10 October 2017

PUSHING THE LIMITS

BEYOND TRADITION

BY: HANNAH MONKMAN

Hello and welcome to round two of Beyond Tradition! In our last episode, Emily grappled with defining what exactly constitutes a museum. She concluded with her definition focusing on the educational aspect of museums—an aspect I agree with. But from the visitor’s perspective, is the potential for informal learning a motivation (or even an outcome) in their experience at the museum?

With this question in mind, I want to push the boundaries even further and look at some museum practices that we can find outside of places we might usually consider to be centres of informal learning: specifically, department stores.

Now you might be thinking: “Hannah, department stores definitely aren’t museums. So why are you comparing them?”

To which I might respond, “Why aren’t they considered museums?”

No two museums are the same, so how can we define what a museum isn't? Source.  

If you look at stores like IKEA, the layout (and the customer experience) looks pretty similar to a typical visitor experience in a museum. The customer explores through carefully curated exhibits, can stop at an in-house restaurant if they get hungry, and pass through a store on the way out that features items related to the exhibits they just experienced.

In other ways, IKEA could also be compared to the Ontario Science Centre, notorious for  being difficult to navigate for first-time visitors. Source.

While it can be argued that this is not “educational,” we should then be asking, “educational for whom?” 

An interior decorator may find inspiration from an IKEA exhibit just as an artist may be illuminated by a trip to the AGO. A fashion designer may explore Nordstrom just as a historian travels through the ROM. Although the content in museums is typically subjected to interpretation, the question of audience is always a driving factor in interpretive decisions on both sides – from lighting choices to paint colours, from considering how people move in the space to how the overall aesthetic will impact the experience, the visitor is typically first and foremost (perhaps only second to the safety of the more delicate artifacts – or more expensive merchandise). 

Department stores can be further compared to commercial art galleries with regards to their "collections." After all, is fashion not a subset of contemporary art? Museums with textile collections will display garments spanning all of history, and art galleries may sell pieces displayed in their show – both the practices of selling the art and displaying it for aesthetic purposes are found in department stores. Does the act of selling the collection itself deny the institution the right to call itself a museum? But then, in some ways, a department store might be more similar to a gift shop in an art museum than a commercial art gallery in that it sells reproductions of the pieces rather than the originals.

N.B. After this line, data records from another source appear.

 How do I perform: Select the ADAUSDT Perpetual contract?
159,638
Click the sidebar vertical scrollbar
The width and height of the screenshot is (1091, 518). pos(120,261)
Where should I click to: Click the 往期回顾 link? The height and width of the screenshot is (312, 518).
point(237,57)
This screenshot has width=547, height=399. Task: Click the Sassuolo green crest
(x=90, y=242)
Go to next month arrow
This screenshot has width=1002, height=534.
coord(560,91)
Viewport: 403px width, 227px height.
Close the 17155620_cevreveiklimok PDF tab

In addition to all of this, there has been movement within museums to focus less on the inherent value of the objects and more on the visitor experience. Conducting visitor research has helped museum professionals to identify why people come to museums and how they behave once they’re there. Analogous to this has been a trend in some retail stores, notably Nordstrom, to focus their efforts on creating memorable customer experiences with exceptional service rather than purely advertising their products.

Every visitor will have a unique experience – what one person walks past might have a huge impact on someone else. Source.

While I don't truly think that department stores are museums (or should be defined as such), I believe that we can strengthen our understanding of what a museum can be by looking at what a museum is not. If we look beyond the limits of what we understand a museum to be, we can find cases that mirror our own practices and may benefit the field of museum studies as we consider a more multidisciplinary approach.